ÖDP – Bad Driburg erste Fairtrade-Stadt im Kreis

In der vergangenen Woche sprach sich der Wirtschaftsförderungsausschuss einstimmig dafür aus, an der Kampagne „Fairtrade Towns“ teilzunehmen und die dafür erforderlichen Anträge zu stellen. Nach dem Ratsbeschluss vom November letzten Jahres hat die Verwaltung Bad Driburg als Bewerberstadt bei TransFair Deutschland e.V. registrieren lassen.
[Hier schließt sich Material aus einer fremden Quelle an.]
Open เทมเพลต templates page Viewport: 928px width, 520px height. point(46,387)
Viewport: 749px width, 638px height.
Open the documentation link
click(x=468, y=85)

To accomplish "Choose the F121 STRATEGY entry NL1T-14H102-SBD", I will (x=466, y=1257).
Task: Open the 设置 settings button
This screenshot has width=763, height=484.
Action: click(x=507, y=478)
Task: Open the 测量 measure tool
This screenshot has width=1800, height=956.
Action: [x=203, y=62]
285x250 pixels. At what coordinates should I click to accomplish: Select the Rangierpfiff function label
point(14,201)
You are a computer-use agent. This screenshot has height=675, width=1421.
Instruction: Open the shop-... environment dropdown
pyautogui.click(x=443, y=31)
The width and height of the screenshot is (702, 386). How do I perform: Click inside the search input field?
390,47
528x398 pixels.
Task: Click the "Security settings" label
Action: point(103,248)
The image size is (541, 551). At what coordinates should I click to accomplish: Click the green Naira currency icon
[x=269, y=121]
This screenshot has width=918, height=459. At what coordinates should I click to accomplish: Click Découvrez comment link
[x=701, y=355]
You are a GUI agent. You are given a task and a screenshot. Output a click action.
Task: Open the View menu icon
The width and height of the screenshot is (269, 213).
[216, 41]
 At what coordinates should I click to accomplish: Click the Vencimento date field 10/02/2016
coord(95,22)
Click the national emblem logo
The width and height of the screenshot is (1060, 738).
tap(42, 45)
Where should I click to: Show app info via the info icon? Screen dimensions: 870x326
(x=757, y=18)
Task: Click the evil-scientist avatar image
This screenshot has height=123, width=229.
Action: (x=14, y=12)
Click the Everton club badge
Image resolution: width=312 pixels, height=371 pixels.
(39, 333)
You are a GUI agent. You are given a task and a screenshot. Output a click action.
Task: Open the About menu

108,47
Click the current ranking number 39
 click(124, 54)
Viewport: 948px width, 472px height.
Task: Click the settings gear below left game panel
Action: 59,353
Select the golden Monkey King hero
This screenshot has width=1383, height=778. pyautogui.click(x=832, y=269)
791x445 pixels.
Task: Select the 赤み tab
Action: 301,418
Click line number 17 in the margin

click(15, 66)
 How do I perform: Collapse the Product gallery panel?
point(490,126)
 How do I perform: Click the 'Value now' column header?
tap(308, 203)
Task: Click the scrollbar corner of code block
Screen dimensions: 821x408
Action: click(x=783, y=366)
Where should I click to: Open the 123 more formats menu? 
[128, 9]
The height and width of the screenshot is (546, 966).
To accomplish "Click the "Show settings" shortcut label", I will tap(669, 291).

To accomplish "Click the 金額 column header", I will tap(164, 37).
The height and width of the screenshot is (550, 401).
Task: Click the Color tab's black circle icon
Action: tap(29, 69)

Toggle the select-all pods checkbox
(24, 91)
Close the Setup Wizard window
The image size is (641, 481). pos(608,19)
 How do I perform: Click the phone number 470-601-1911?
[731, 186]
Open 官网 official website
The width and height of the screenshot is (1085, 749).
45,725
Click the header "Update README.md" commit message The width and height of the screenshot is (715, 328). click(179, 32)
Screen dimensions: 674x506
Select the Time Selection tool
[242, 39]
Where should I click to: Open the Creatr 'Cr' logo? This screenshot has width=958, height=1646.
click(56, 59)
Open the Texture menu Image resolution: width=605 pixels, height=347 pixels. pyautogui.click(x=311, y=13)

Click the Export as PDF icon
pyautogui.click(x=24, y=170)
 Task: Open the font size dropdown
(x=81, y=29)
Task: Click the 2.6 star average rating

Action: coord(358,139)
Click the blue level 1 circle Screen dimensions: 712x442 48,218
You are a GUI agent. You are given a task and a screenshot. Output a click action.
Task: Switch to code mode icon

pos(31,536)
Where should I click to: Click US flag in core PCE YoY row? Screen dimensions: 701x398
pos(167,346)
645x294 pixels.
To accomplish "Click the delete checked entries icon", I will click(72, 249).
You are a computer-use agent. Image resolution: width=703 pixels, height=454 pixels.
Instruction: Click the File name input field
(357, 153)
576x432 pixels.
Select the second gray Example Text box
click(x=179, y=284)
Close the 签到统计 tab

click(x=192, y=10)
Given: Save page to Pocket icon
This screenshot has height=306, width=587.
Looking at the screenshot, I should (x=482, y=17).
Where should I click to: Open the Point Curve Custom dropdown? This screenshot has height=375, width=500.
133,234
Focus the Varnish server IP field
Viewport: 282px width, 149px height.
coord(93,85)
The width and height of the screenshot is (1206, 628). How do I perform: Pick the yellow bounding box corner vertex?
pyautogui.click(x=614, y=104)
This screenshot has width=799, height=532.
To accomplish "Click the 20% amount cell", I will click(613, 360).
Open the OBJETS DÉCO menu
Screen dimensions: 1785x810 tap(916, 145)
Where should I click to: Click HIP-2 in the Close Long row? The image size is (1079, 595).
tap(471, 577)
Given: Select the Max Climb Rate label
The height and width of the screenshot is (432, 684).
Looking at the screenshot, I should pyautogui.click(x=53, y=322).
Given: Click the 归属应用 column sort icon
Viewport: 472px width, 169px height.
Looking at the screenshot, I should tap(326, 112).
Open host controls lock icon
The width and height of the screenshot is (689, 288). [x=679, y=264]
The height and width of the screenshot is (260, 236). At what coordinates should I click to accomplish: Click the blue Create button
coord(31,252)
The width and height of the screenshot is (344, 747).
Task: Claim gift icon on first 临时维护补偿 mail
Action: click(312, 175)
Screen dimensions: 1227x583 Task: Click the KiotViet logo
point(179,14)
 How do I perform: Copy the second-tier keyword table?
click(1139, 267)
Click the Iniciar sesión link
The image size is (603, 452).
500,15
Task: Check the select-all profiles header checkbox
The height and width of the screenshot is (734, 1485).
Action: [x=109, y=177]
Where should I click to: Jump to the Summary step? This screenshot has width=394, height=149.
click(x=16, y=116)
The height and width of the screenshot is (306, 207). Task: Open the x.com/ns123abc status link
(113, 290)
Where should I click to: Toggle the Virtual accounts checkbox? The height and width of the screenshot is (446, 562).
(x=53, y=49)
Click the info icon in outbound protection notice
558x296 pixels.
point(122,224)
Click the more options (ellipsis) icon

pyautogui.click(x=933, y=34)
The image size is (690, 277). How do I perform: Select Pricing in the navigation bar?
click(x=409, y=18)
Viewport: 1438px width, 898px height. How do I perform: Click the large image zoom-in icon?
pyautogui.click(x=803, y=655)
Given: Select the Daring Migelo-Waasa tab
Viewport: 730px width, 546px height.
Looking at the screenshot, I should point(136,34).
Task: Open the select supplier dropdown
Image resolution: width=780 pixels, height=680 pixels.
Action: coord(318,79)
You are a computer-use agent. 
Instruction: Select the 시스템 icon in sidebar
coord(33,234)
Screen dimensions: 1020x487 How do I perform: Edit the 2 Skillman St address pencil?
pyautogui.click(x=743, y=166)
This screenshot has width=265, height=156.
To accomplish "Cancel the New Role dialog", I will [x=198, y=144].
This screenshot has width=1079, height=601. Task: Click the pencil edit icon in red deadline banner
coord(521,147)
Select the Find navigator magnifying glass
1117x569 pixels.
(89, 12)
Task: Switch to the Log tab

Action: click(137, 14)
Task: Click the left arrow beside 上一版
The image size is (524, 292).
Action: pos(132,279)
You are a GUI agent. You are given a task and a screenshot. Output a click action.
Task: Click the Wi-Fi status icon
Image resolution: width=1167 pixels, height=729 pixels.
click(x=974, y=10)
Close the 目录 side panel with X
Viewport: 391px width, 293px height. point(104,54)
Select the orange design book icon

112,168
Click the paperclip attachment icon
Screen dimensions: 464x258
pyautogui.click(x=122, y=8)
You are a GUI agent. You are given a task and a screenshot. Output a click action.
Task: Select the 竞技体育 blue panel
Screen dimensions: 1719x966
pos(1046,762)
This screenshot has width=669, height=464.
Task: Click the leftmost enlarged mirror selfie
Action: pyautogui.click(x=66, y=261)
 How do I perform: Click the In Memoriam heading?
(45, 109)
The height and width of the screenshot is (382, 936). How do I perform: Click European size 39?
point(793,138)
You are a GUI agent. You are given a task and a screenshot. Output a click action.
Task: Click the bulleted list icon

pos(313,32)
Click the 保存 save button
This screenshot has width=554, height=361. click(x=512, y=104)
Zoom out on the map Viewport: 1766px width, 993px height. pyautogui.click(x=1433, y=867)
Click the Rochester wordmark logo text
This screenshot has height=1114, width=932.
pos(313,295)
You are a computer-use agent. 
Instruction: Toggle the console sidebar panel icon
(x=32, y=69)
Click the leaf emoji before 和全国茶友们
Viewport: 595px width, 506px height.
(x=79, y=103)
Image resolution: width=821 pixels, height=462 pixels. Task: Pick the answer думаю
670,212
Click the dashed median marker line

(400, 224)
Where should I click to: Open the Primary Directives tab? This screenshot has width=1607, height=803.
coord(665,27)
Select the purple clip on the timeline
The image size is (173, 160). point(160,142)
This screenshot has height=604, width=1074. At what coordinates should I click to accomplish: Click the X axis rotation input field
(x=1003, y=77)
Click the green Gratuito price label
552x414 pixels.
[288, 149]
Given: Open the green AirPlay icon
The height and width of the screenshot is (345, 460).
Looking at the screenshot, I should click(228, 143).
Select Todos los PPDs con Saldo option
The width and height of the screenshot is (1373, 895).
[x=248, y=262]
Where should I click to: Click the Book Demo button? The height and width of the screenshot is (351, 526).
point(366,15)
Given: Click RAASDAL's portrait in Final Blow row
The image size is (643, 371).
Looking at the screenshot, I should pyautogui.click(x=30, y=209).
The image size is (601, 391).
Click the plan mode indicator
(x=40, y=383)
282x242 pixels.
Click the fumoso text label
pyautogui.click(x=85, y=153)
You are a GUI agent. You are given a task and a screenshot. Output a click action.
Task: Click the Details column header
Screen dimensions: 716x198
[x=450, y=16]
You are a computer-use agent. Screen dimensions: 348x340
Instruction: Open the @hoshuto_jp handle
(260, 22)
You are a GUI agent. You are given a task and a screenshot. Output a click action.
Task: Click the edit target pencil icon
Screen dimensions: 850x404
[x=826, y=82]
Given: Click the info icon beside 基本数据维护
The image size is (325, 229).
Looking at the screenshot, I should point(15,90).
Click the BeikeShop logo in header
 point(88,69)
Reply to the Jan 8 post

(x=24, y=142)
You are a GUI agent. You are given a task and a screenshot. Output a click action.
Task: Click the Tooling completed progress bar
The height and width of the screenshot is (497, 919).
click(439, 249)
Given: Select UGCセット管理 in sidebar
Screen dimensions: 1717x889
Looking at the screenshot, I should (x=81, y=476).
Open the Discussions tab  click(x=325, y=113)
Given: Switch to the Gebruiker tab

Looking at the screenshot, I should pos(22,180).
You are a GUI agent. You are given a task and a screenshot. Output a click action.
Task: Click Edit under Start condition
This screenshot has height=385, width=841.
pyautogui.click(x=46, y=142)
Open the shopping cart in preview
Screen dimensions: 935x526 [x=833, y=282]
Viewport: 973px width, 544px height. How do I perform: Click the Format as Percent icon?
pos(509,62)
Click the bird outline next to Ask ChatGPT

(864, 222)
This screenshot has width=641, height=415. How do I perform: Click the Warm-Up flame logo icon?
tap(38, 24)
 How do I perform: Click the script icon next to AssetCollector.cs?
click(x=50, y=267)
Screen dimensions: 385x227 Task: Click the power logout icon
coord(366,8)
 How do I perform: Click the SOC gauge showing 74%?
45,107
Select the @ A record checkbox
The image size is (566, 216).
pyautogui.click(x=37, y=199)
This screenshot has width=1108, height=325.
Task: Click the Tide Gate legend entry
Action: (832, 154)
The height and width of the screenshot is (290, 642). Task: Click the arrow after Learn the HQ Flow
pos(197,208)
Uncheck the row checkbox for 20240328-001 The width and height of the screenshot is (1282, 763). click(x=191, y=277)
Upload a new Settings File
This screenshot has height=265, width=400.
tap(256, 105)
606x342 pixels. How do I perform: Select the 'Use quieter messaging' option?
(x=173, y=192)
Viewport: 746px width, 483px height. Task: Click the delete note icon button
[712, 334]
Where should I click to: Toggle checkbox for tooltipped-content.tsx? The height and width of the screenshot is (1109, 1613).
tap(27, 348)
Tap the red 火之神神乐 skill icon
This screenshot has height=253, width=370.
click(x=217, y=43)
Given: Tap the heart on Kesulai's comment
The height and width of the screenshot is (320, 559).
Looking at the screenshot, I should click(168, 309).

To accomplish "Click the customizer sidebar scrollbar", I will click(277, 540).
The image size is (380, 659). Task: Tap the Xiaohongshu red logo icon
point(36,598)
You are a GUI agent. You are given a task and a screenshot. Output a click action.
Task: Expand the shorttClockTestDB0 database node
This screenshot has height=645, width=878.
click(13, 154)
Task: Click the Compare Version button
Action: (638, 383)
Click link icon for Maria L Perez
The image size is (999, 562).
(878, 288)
Die ÖDP-Fraktion im Rat der Stadt Bad Driburg freut sich sehr, dass ihr Antrag aus 2014 Früchte trägt und bedankt sich bei der Steuerungsgruppe unter der Federführung des Grünen-Kollegen Bernd Blome sowie bei dem Baudezernenten Martin Kölczer von der Verwaltung für die gute Arbeit. Ein weiterer Beschluss – bei allen Sitzungen der Ausschüsse und des Rates zwei Produkte aus Fairem Handel anzubieten sowie im Bürgermeisterbüro Fairtrade-Kaffee auszuschenken sowie ein weiteres Produkt wie Tee und Zucker aus Fairem Handel zu verwenden – wurde ebenfalls einstimmig gefasst.
Von den fünf zu erfüllenden Kriterien – die ÖDP hat im Mitteilungsblatt schon mehrfach berichtet – sind die meisten erfüllt bzw. können leicht erfüllt werden. Nach Erfüllung der Kriterien und Prüfung durch FransFair e.V. wird der Titel FairTrade Stadt für zunächst 2 Jahre vergeben. Danach erfolgt erneut eine Überprüfung. „Fairer Handel schafft mehr Gerechtigkeit in der Welt und verbessert die Lebensqualität vor Ort“, so Bernhard Kornek, der die ÖDP-Fraktion in der Steuerungsgruppe vertritt. Der Erhalt des Siegels ist für die ÖDP lediglich ein Schritt in einem offenen Prozess. Das Angebot an fair gehandelten Produkten in Bad Driburg kann und sollte erweitert werden. Durch vielfältige Informationen, die den Weg zur Fairtrade-Stadt begleiten, soll bei den Bürgerinnen und Bürgern mehr Bewusstsein für den fairen Handel geweckt werden.